Roofline and Performance Insights for GPUs
Get actionable advice for performant GPU code. In addition to the Roofline Analysis for kernels, you can:
- Get specific, actionable recommendations to design code that runs optimally on GPUs.
- See the CPU and GPU code performance side-by-side with a unified dashboard.
- Discover GPU application performance characterization, such as bandwidth sensitivity, instruction mix, and cache-line use.
Offload Modeling
Understand if your code benefits from GPU porting or how much performance acceleration your GPU code can get from moving to a next-generation GPU. You can:
- Pinpoint offload opportunities where it pays off the most.

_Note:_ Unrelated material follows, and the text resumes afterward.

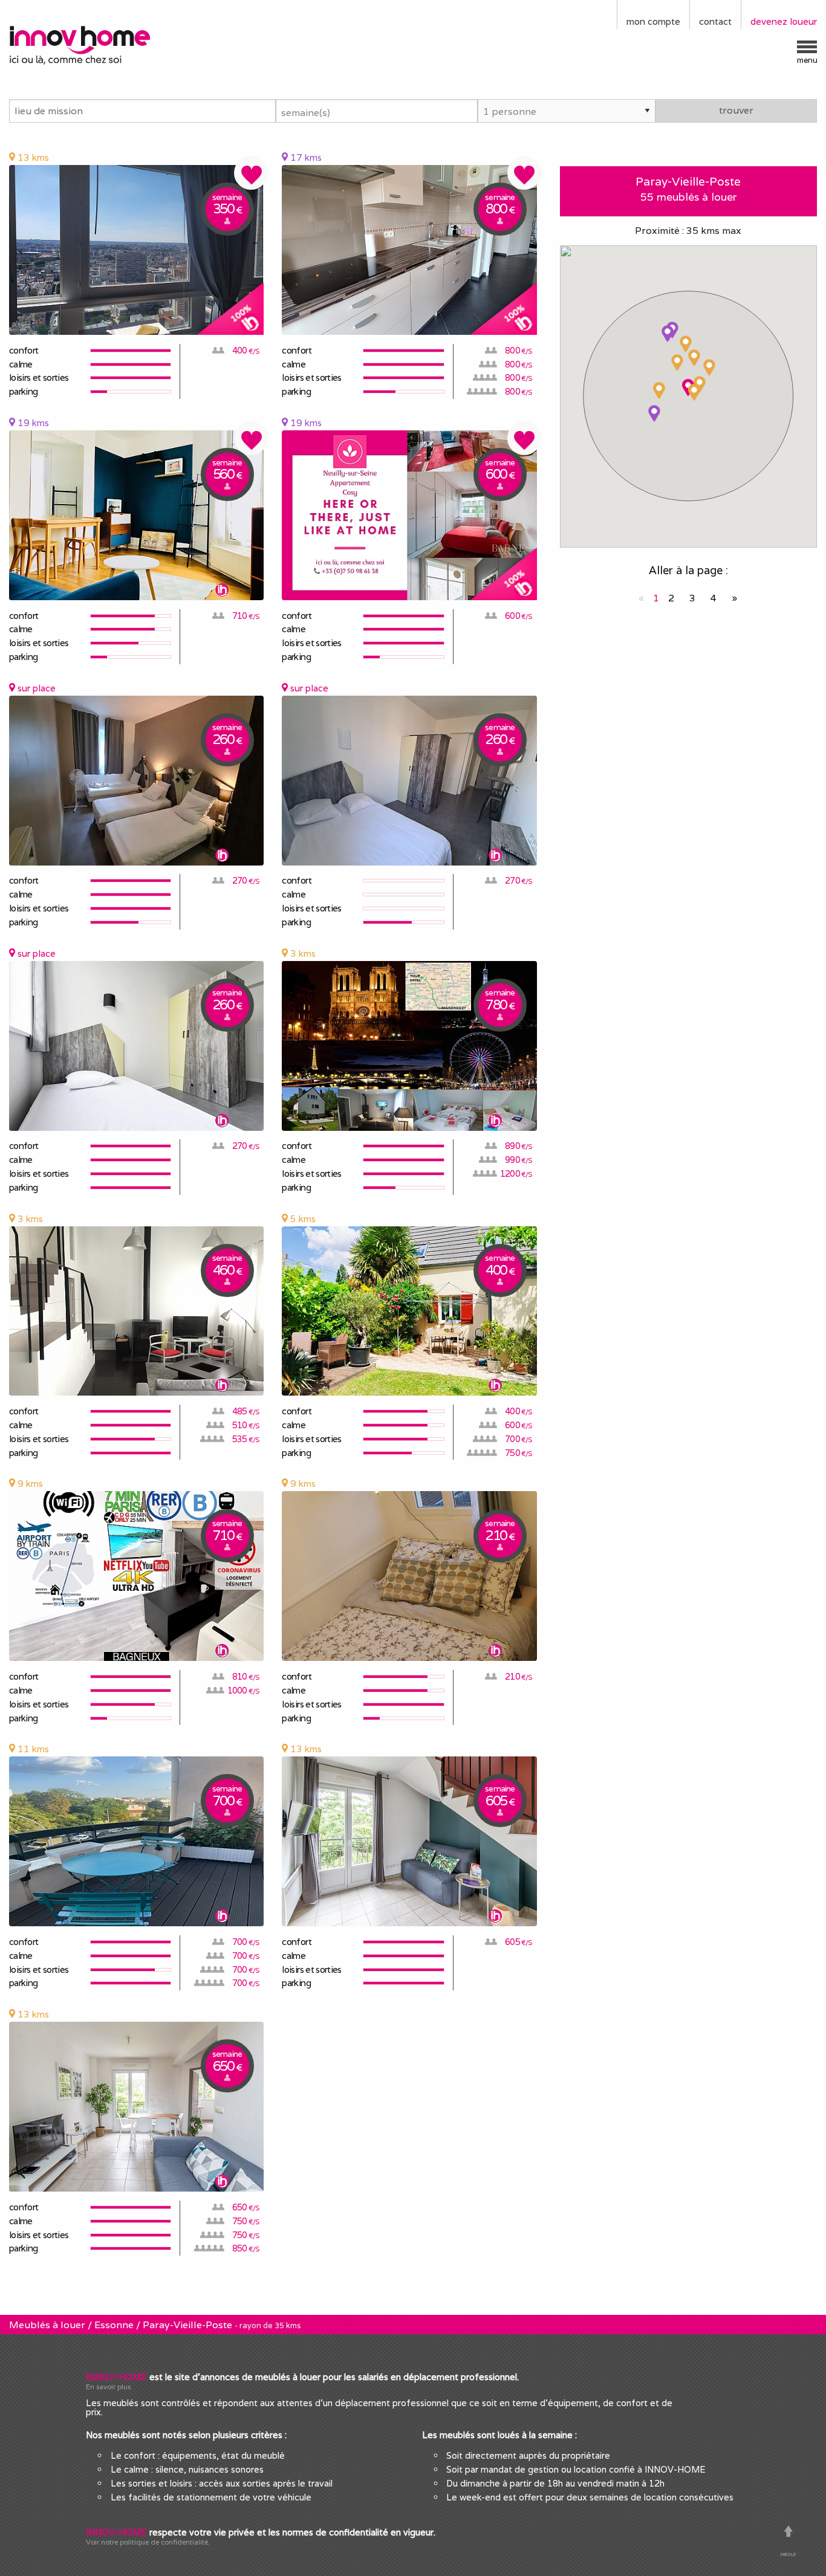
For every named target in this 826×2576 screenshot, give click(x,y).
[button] (686, 344)
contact (715, 21)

- Project the performance on a GPU.
- Identify bottlenecks and potential performance gains.
- Get guidance for optimizing a data transfer between host and target devices.
A quick instruction for Advisor roofline analysis on Intel GPUs
Step1: Setting the environments
Step 2-a: Collecting the GPU Roofline data on a single GPU (Survey analysis and Trip Count with FLOP analysis)
Step 2-b: Collecting the GPU Roofline data on one of MPI ranks(Survey analysis and Trip Count with FLOP analysis)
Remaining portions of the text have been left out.